• DATA IN THIS EXERCISE:
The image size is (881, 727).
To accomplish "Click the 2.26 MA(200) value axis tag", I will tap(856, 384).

==

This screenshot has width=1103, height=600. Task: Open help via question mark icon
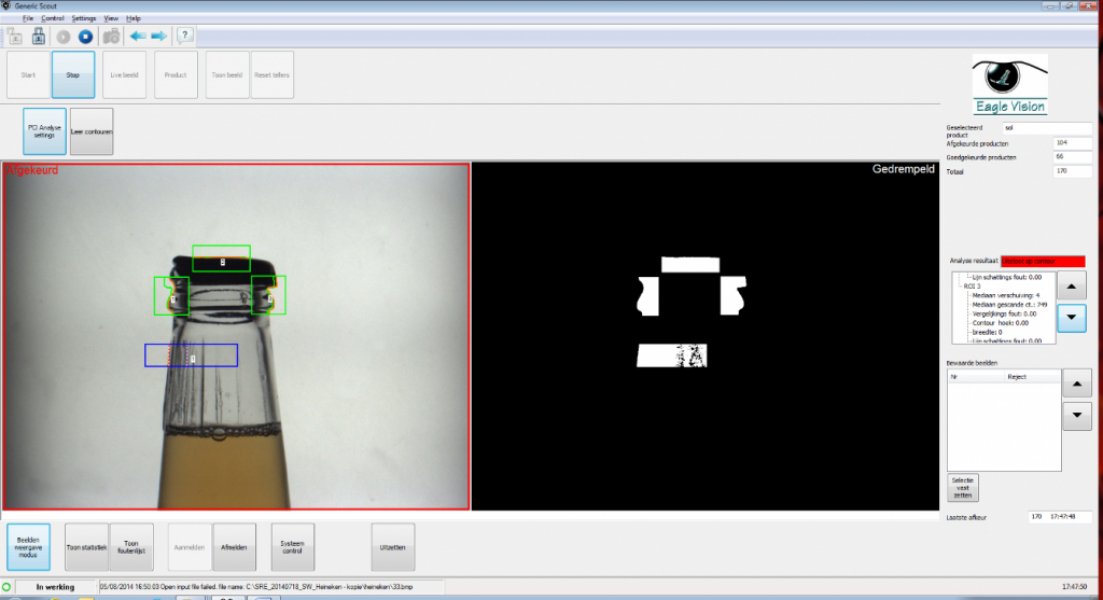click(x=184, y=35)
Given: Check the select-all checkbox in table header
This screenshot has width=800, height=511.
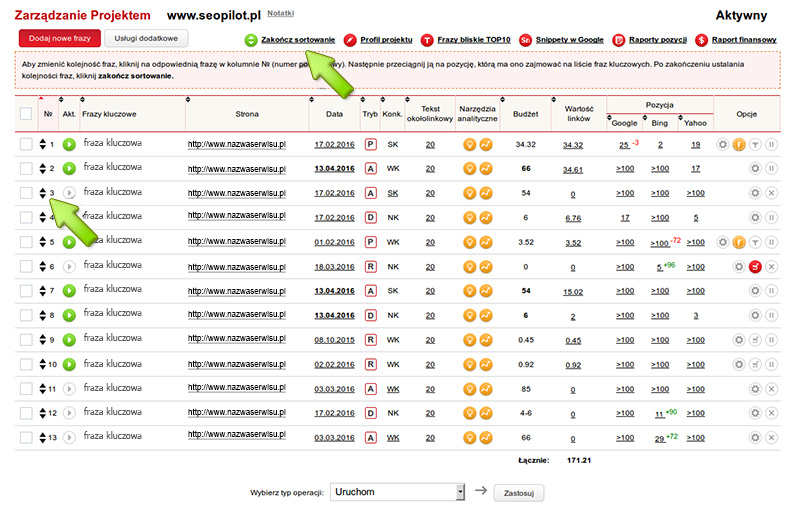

• WHAT YOU ARE ASKED TO DO:
What you need to produce is an exact copy of the entries above, limited to the lines from the one with "This screenshot has width=1103, height=600." up to and including the one with "This screenshot has width=800, height=511.", without pictures.

• YOUR RESPONSE:
This screenshot has width=1103, height=600. Task: Open help via question mark icon
click(x=184, y=35)
Given: Check the select-all checkbox in table header
This screenshot has width=800, height=511.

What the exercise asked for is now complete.